Required action:
Every line from the one containing "Screen dimensions: 437x1568" through the end of the listing below must be given again exactly, and nothing else; exclude pictures.
━━━━━━━━━━━━━━━━━━━━━━━━━━━━━━
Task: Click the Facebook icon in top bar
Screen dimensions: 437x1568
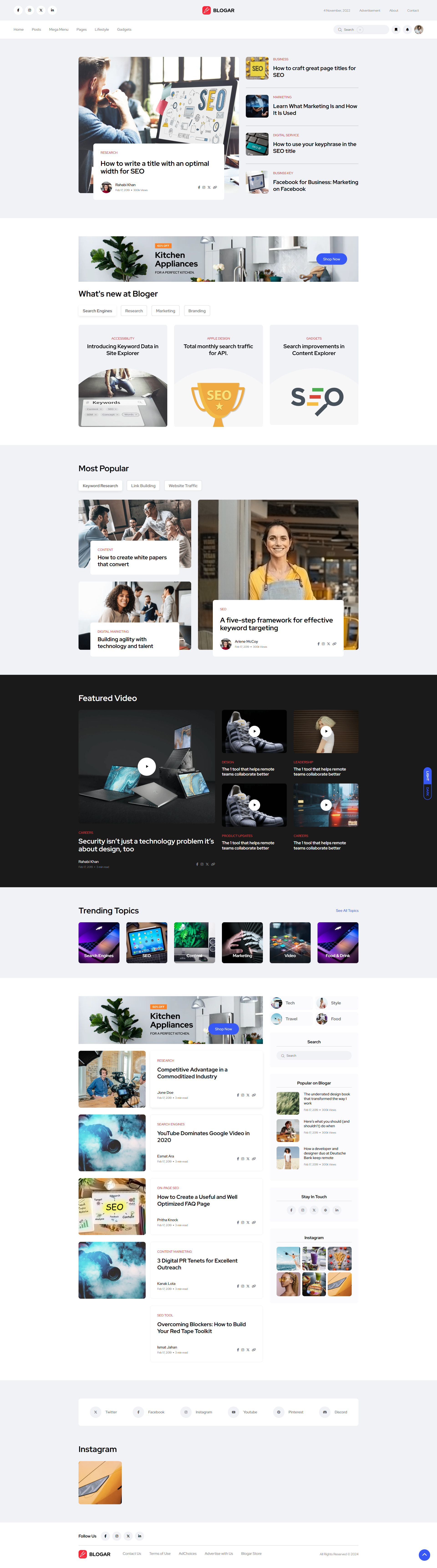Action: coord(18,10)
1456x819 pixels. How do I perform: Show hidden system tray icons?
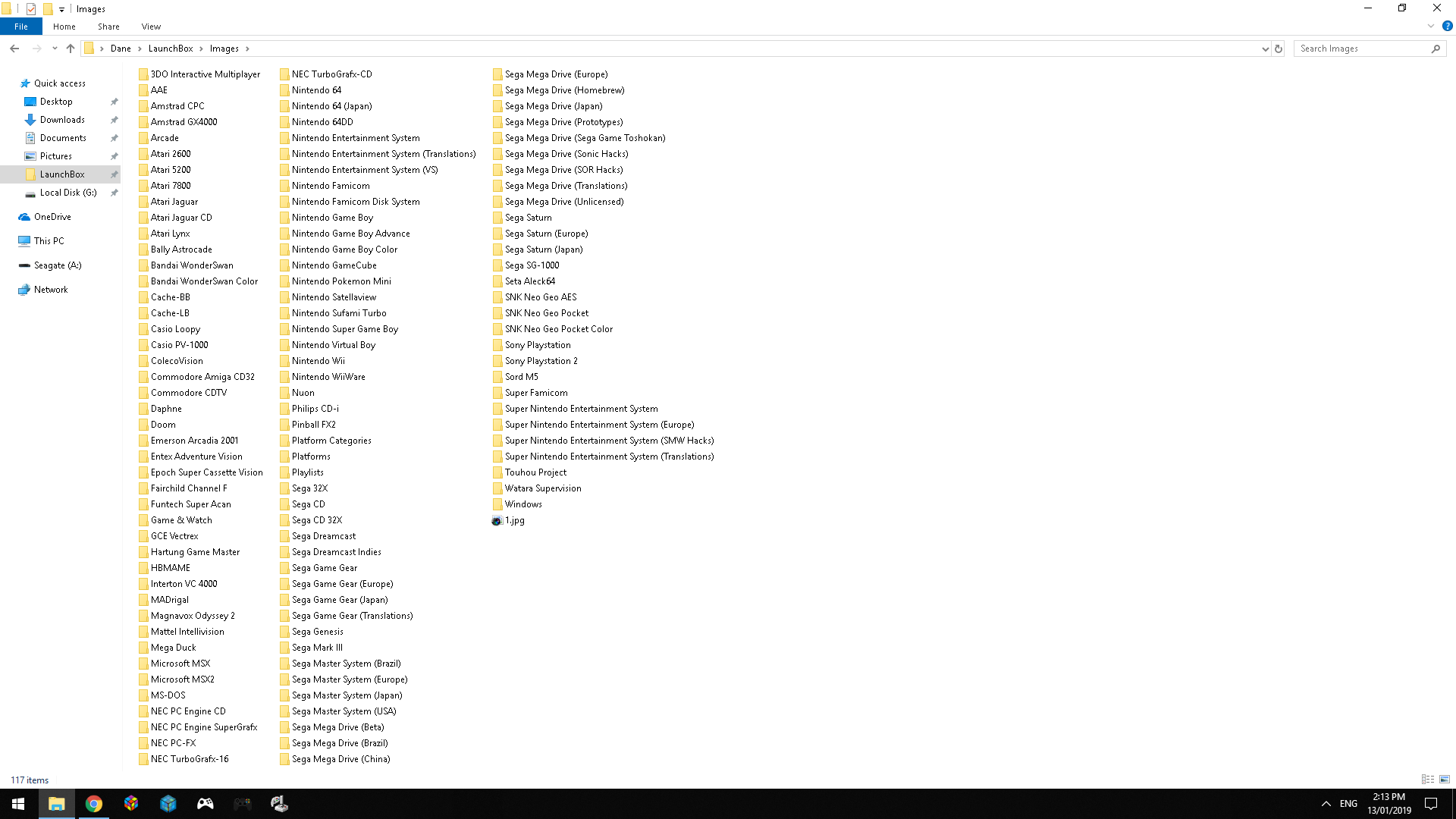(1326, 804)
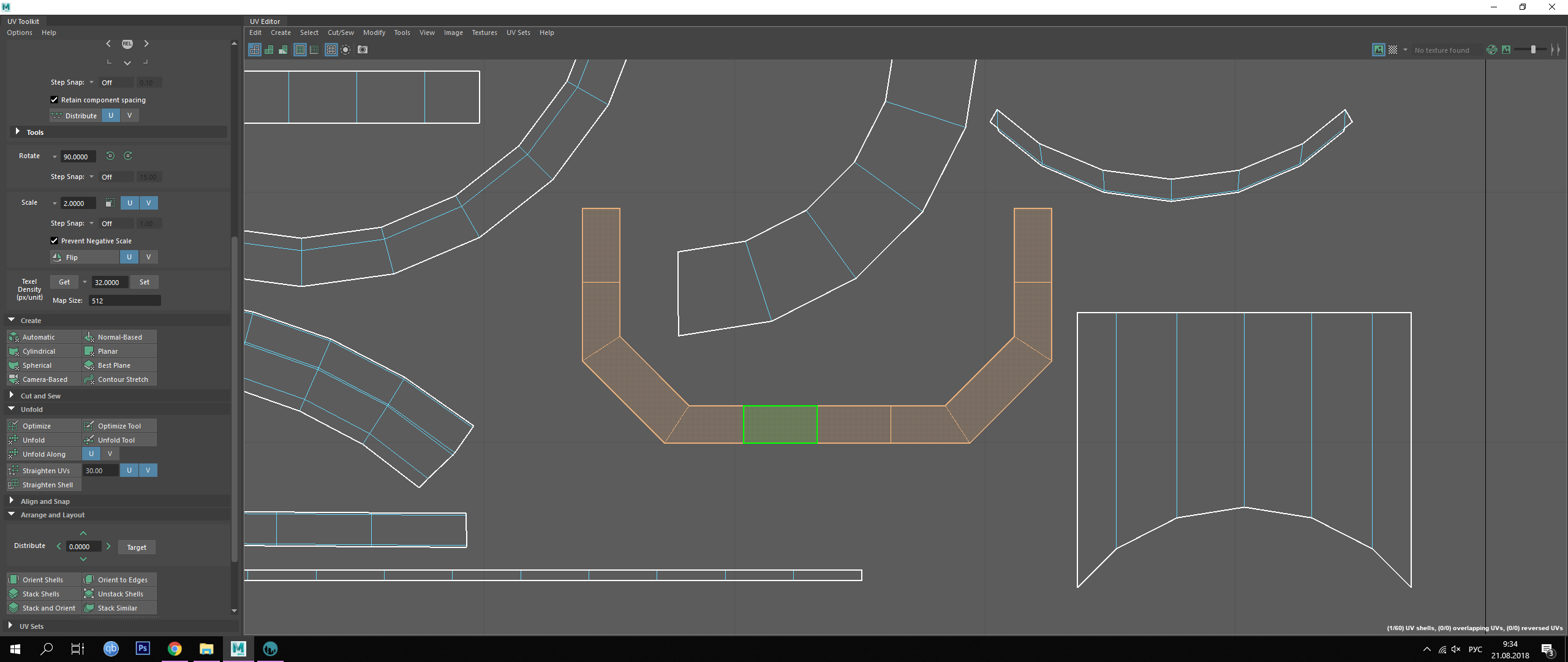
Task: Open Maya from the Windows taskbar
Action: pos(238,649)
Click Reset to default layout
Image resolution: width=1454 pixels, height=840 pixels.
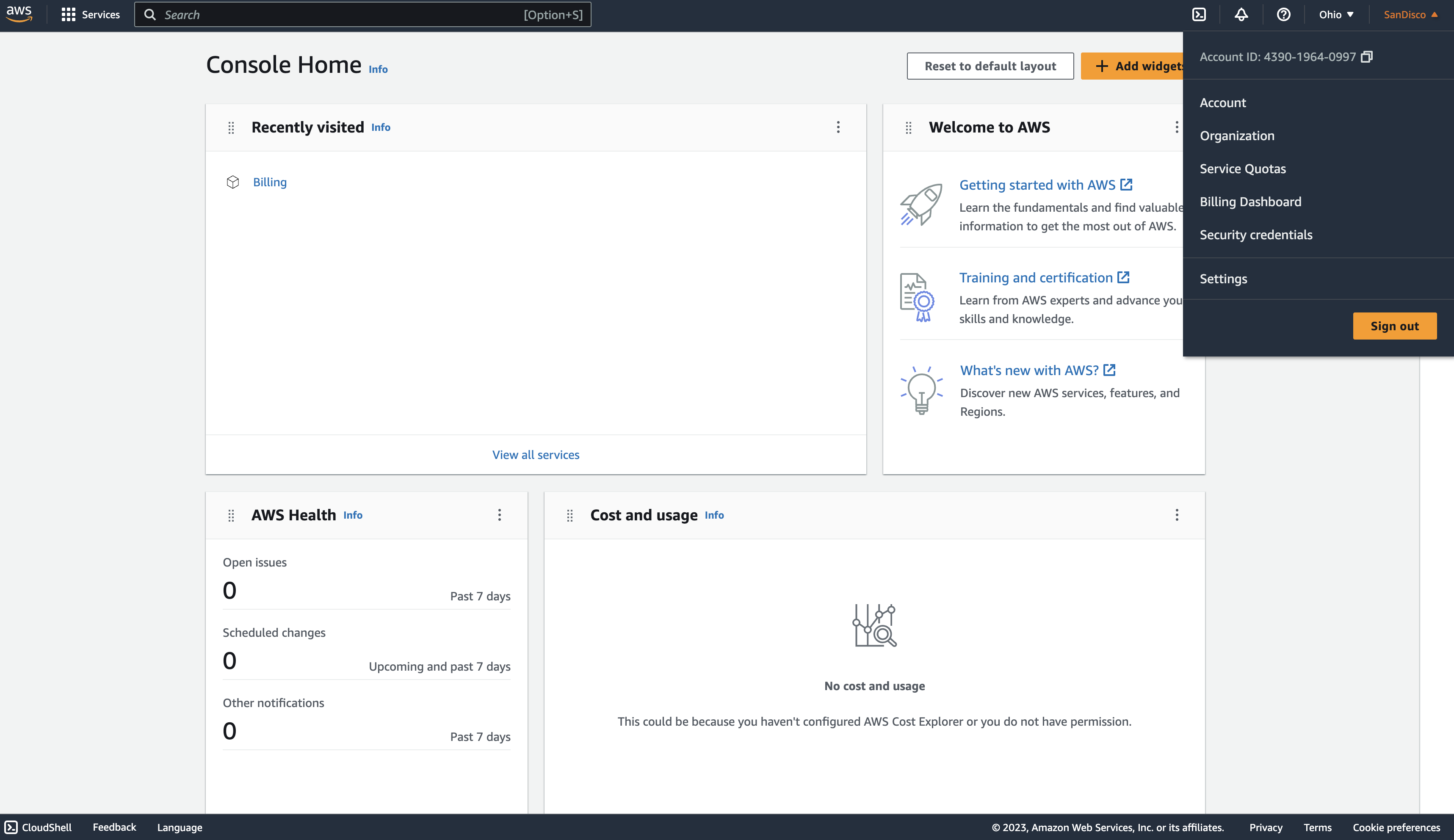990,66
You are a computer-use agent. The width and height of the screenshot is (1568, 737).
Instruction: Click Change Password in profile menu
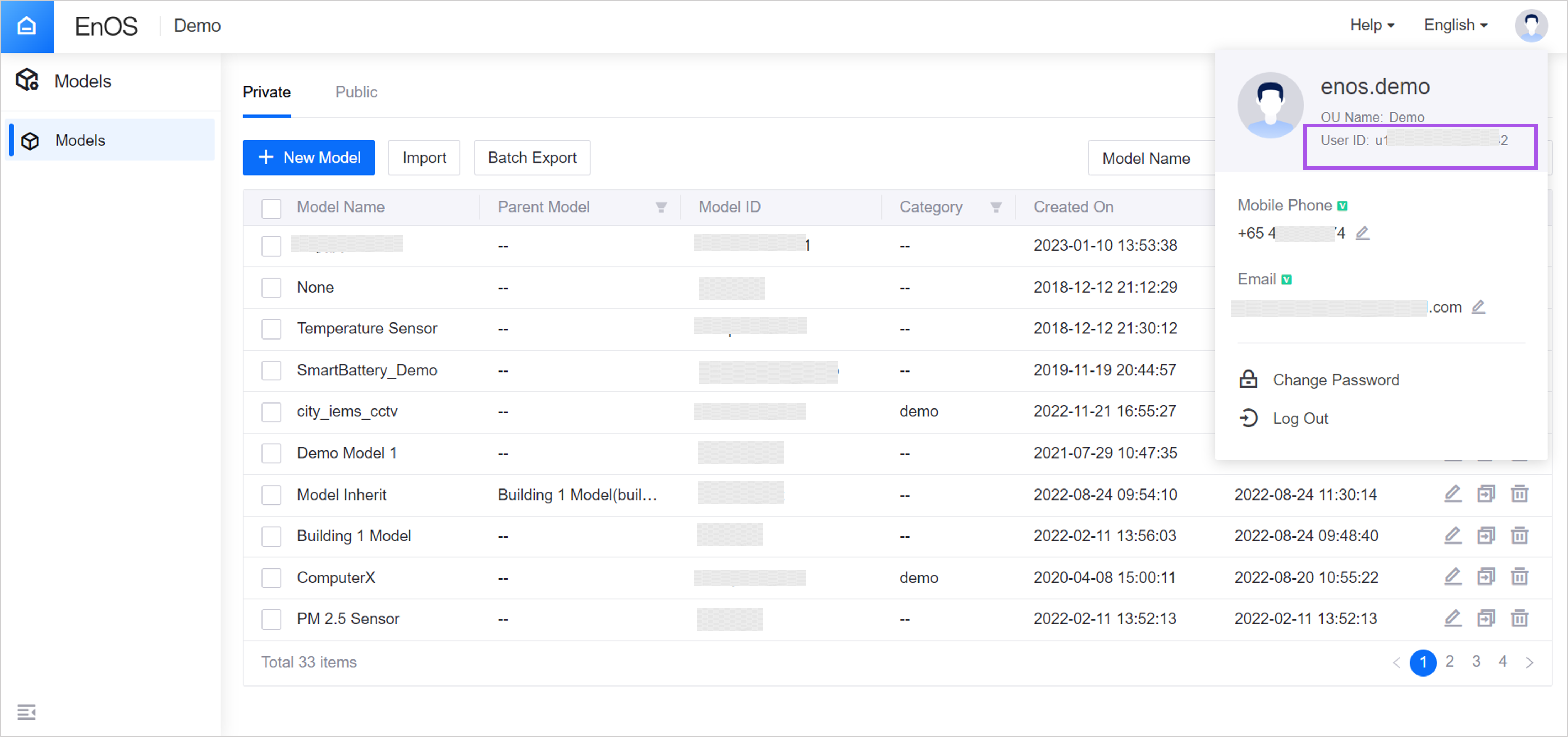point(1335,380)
━━━━━━━━━━━━━━━━━━━━━━━━━━━━━━
Answer section:
Screen dimensions: 437x1568
Action: coord(18,10)
1456x819 pixels. How do I perform: Show hidden system tray icons?
(1326, 804)
Task: Open Maya from the Windows taskbar
Action: pos(238,649)
Click Reset to default layout
Image resolution: width=1454 pixels, height=840 pixels.
990,66
You are a computer-use agent. The width and height of the screenshot is (1568, 737).
Instruction: Click Change Password in profile menu
point(1335,380)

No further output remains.